Assignment :: Beneath this instruction is a listing. Transcribe from it only the stretch from the line with "Given: Click the arrow on 参照元/メディア row" through the line with "the Nicosia capital", both end lines included, exactly as written.

The data ::
>>>>

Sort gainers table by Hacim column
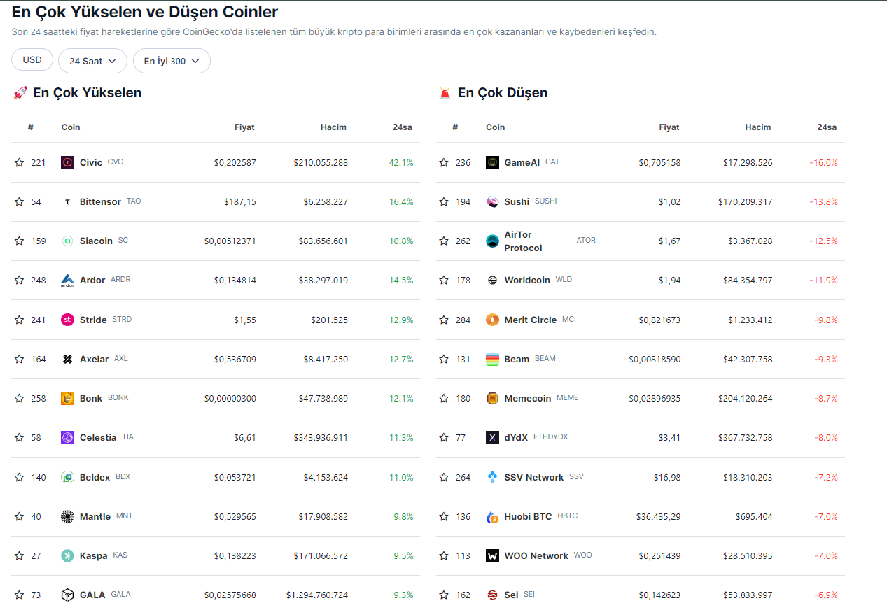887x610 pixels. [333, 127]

<<<<
>>>>

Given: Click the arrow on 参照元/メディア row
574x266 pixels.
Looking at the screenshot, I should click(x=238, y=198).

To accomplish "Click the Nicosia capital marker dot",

<<<<

Output below ::
Given: Click the arrow on 参照元/メディア row
574x266 pixels.
Looking at the screenshot, I should click(x=238, y=198).

To accomplish "Click the Nicosia capital marker dot",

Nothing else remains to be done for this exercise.